Un autre restaurant universitaire près de l’hôtel Lhomond est le Foyer Concordia où résidaient les jeunes filles, il nous servait aussi des repas avec la carte du COPAR.

Près du foyer Concordia se trouvait le restaurant Lưu Đình dont le propriétaire était le père de Jacqueline Đệ, épouse de mon ami Nguyễn Thanh Nhã, tous deux professeurs de Droit à Paris et Dauphine.

Jacqueline avait un grand frère François, qui ne parlait presque pas le vietnamien étant né en France depuis longtemps. Alors nous nous amusions à nous moquer de François en lui demandant en français « aimez-vous le Phở » pour l’entendre répondre : « có tôi yêu phở lắm ».

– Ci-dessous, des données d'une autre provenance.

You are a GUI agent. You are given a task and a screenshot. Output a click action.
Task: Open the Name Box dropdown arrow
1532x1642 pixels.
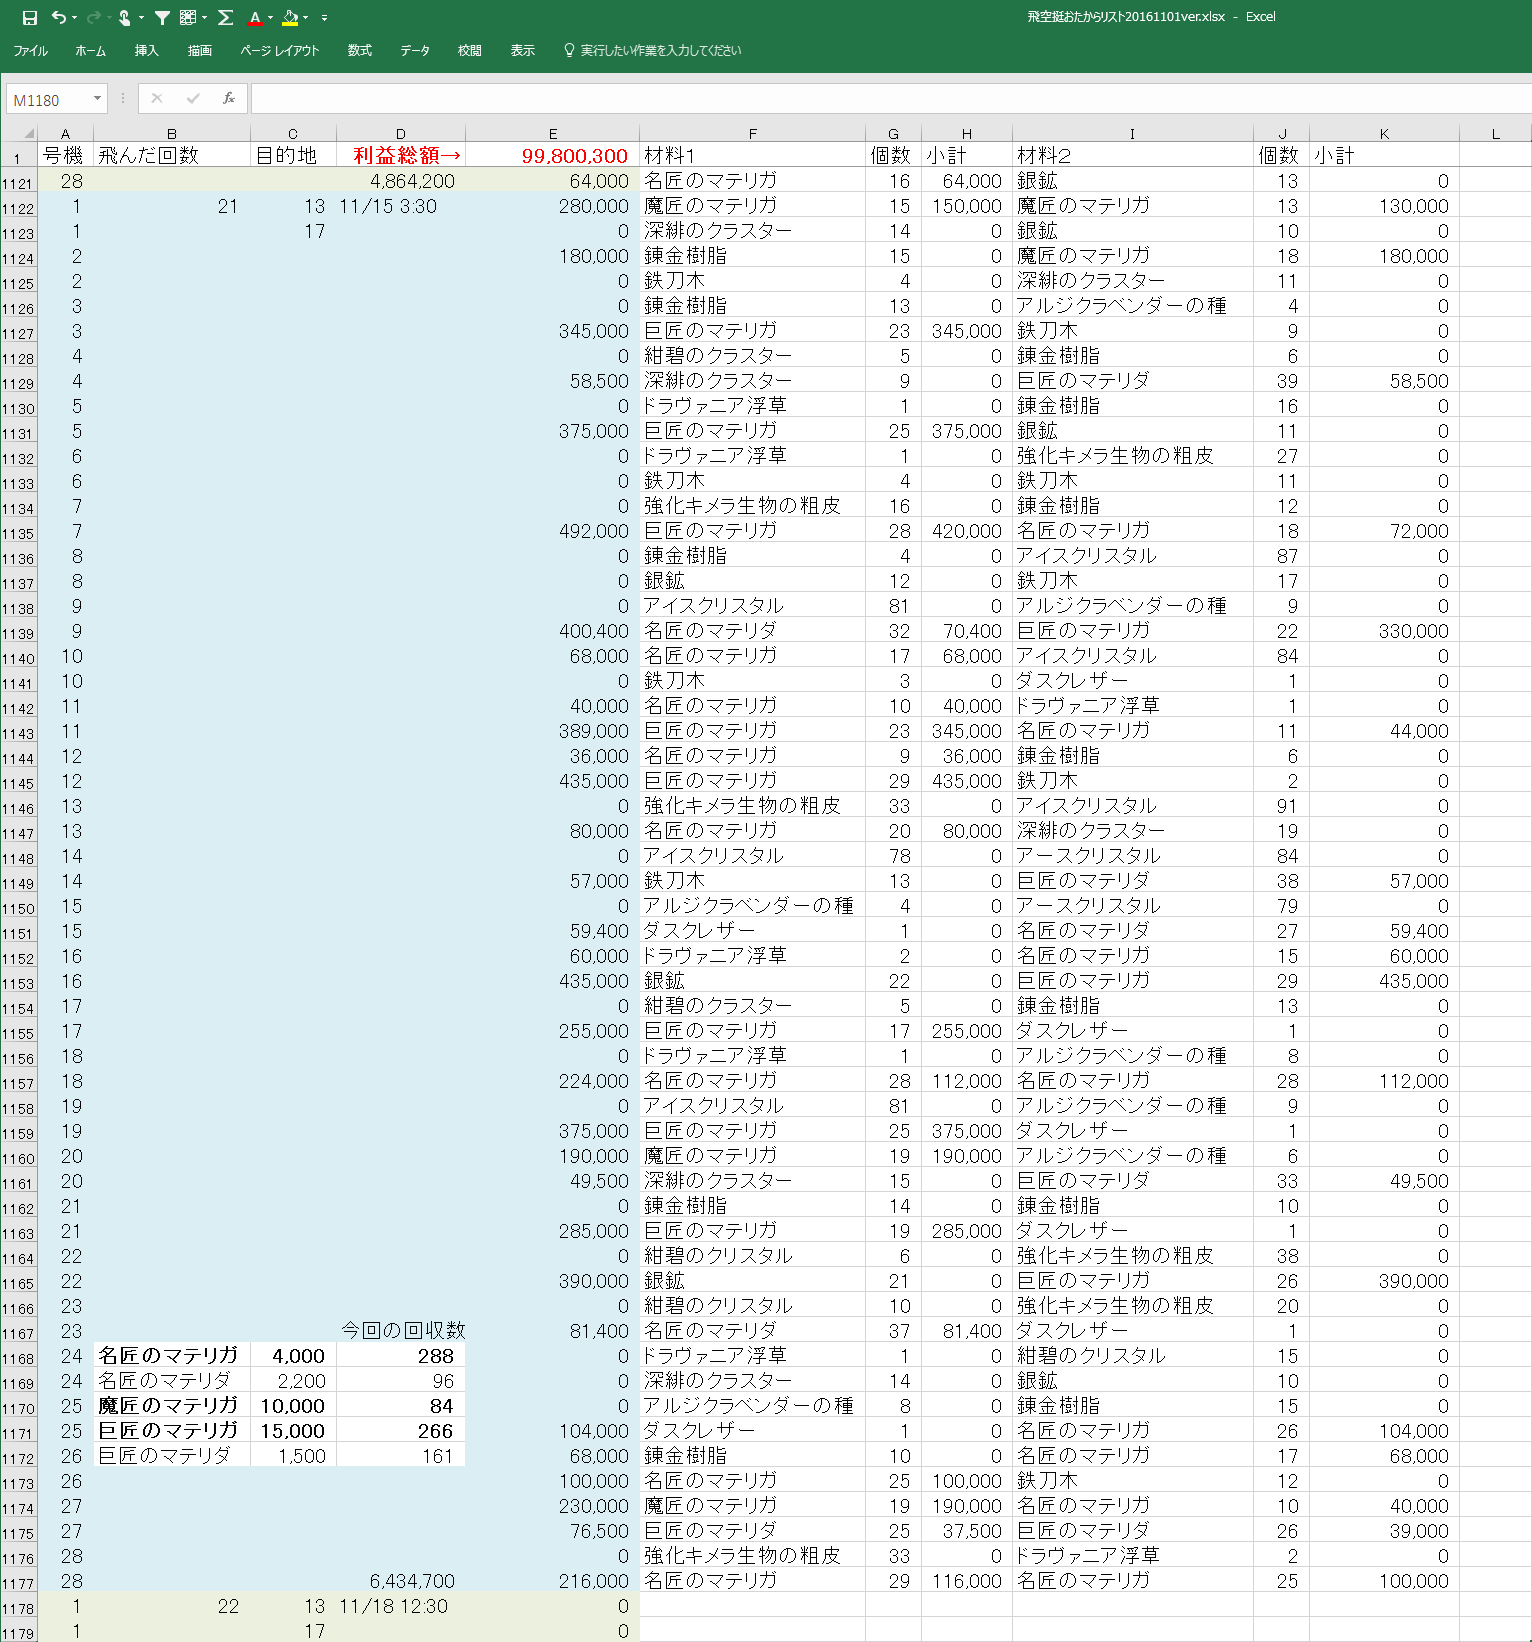(x=97, y=98)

Le resto Lưu Đình était bien fréquenté par les étudiants vietnamiens à cause de son prix relativement pas cher mais surtout pour le plat préféré des vietnamiens : le Tiết canh vịt ou sang de canard coagulé. Mais si vous vouliez déguster ce fameux plat il fallait le prendre dans la cuisine du resto car on ne pouvait pas vous servir ce bon plat mais visiblement horrible devant les clients pour la plupart européens.

Un peu plus loin du restaurant Lưu Đình se trouvait la douche municipale où les pensionnaires vietnamiens  des hôtels dans les environs y allaient pour prendre leur douche.

On remarquait que cet établissement avait pour la plupart des clients vietnamiens car à chaque fois que je m’y rendais je n’entendais que des chansons vietnamiennes telles que : Bao chiến sĩ anh hùng ou Đêm đông, Đêm thu…

Tous ces détails me reviennent assez souvent à l’esprit et surtout en cette période du confinement où je n’ai rien à faire sauf à me souvenir des faits et évènements survenus au cours de mes années de jeunesse, sans soucis, où l’on ne pensait qu’à ses études agrémentées de temps à autre par des liaisons sentimentales sans lendemain, célibat oblige !

J’espère que mes amis qui sont de ma génération puissent avoir les mêmes sentiments, le même point de vue en lisant ces quelques lignes qui leur sont particulièrement destinées.